=== Begin Enclosure ===

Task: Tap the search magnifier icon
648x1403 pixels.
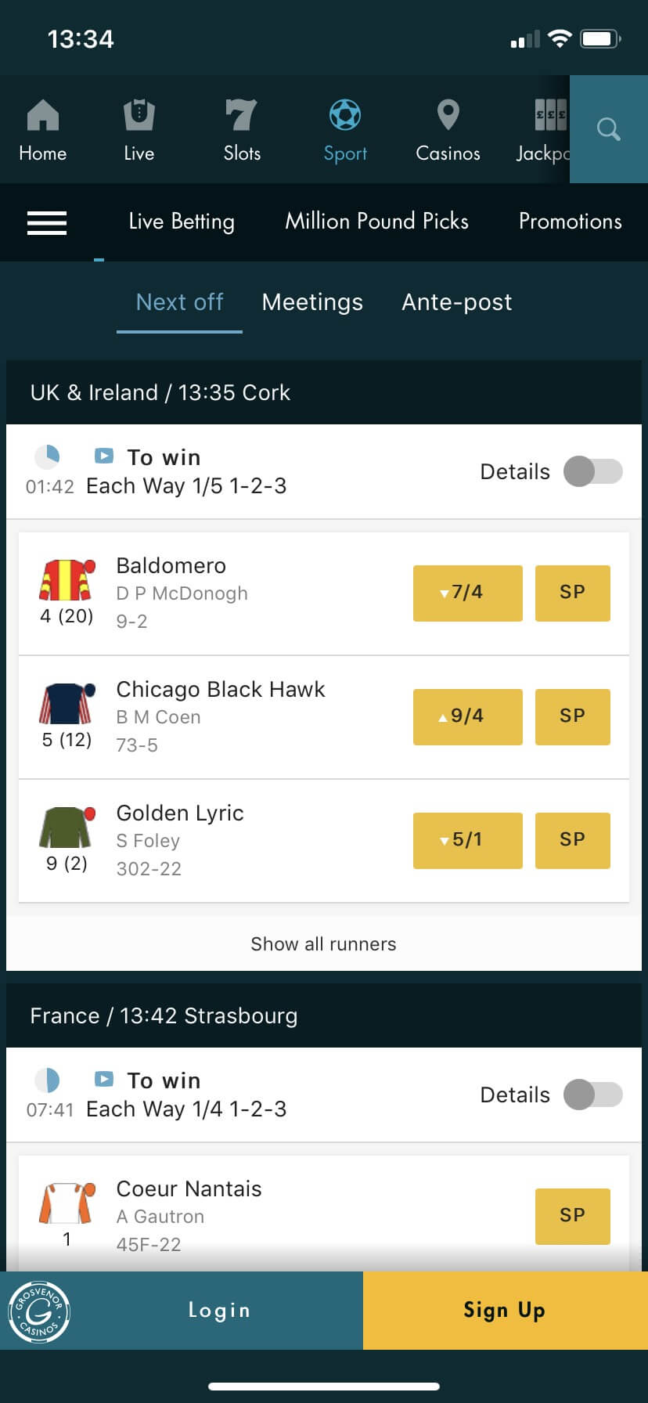Action: [x=608, y=130]
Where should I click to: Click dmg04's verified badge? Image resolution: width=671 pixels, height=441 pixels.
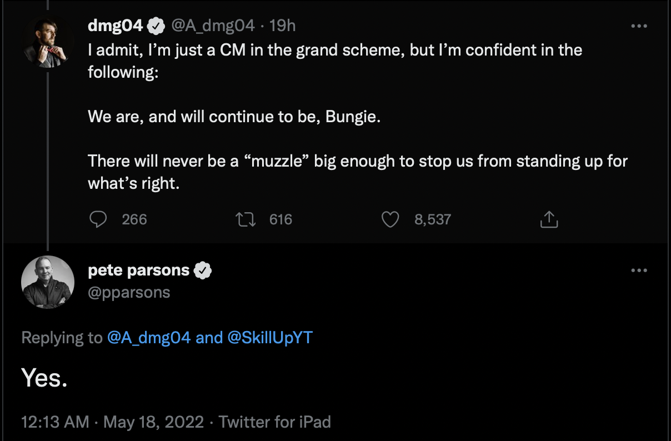coord(156,25)
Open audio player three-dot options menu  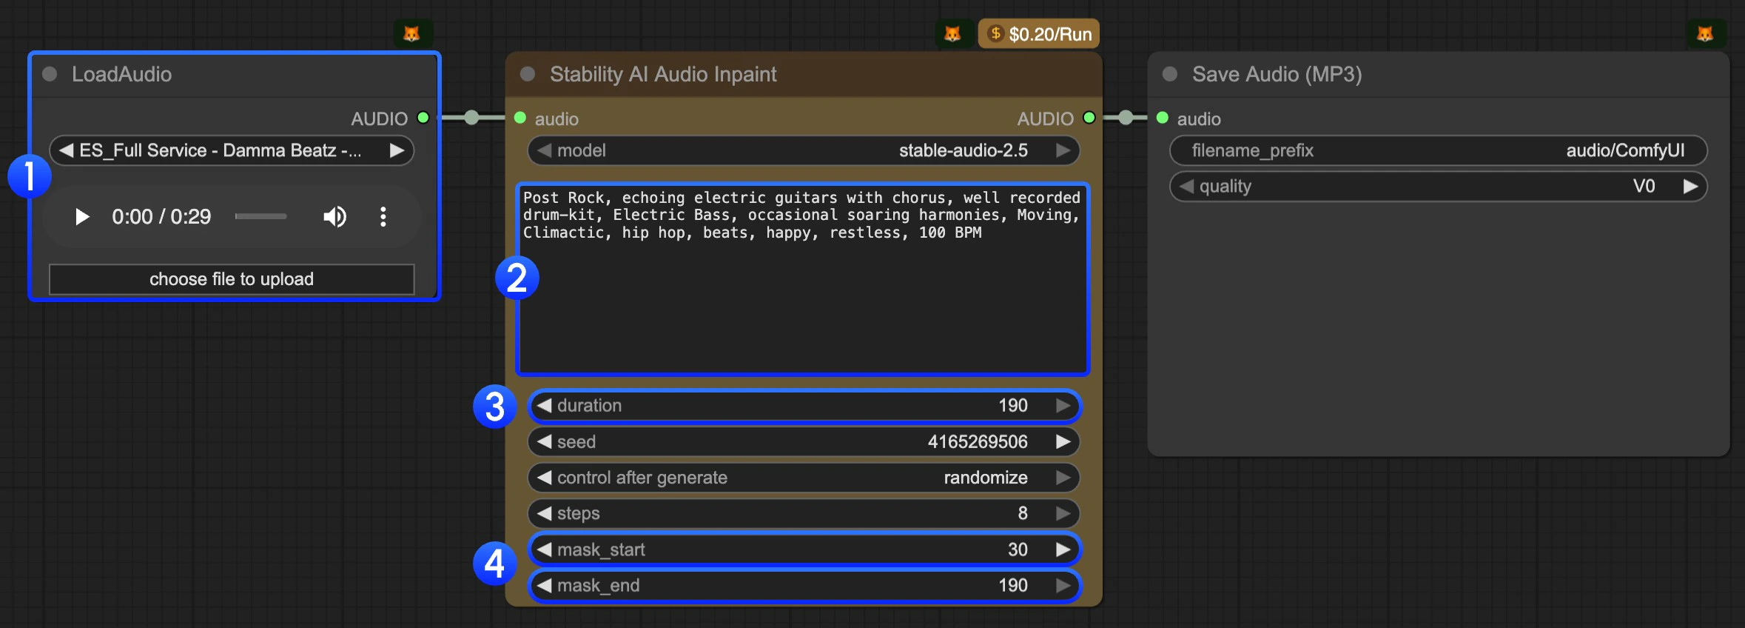[383, 217]
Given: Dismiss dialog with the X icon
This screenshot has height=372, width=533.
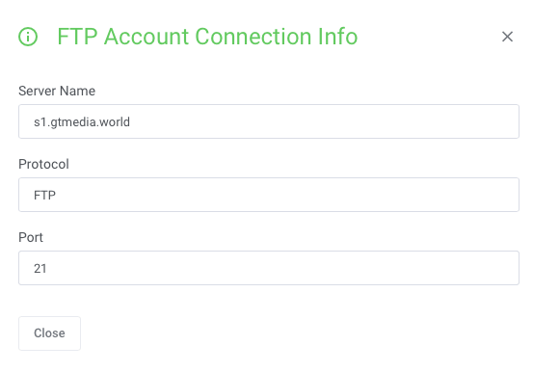Looking at the screenshot, I should [x=507, y=37].
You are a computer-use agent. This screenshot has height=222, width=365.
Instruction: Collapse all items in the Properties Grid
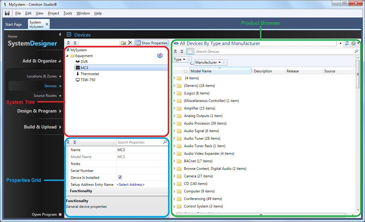tap(68, 142)
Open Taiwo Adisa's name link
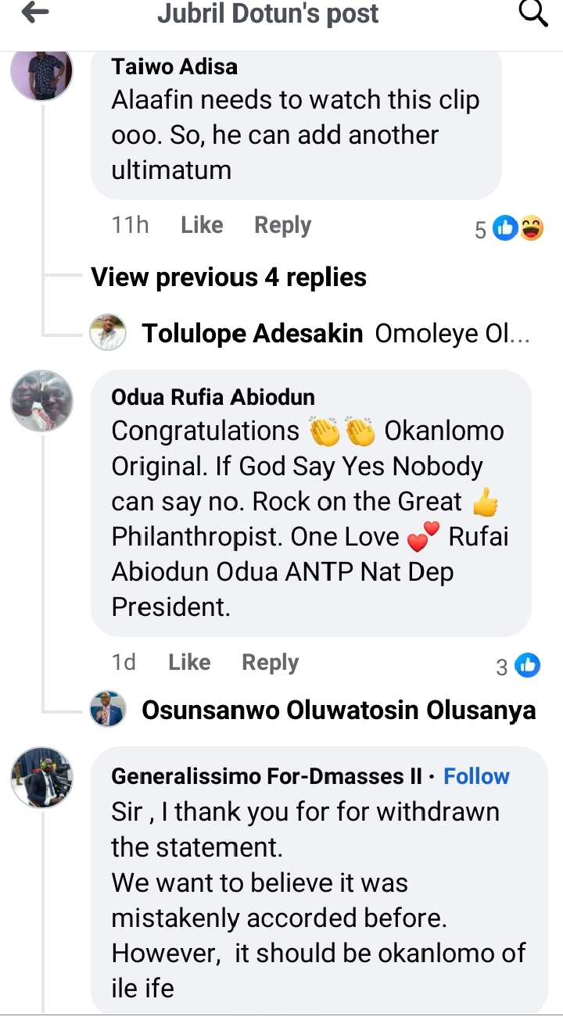The height and width of the screenshot is (1020, 563). [174, 66]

=== End Enclosure ===

Which lines in the records contain the word "icon"? Copy each one.

RESPONSE:
Task: Tap the search magnifier icon
Given: Dismiss dialog with the X icon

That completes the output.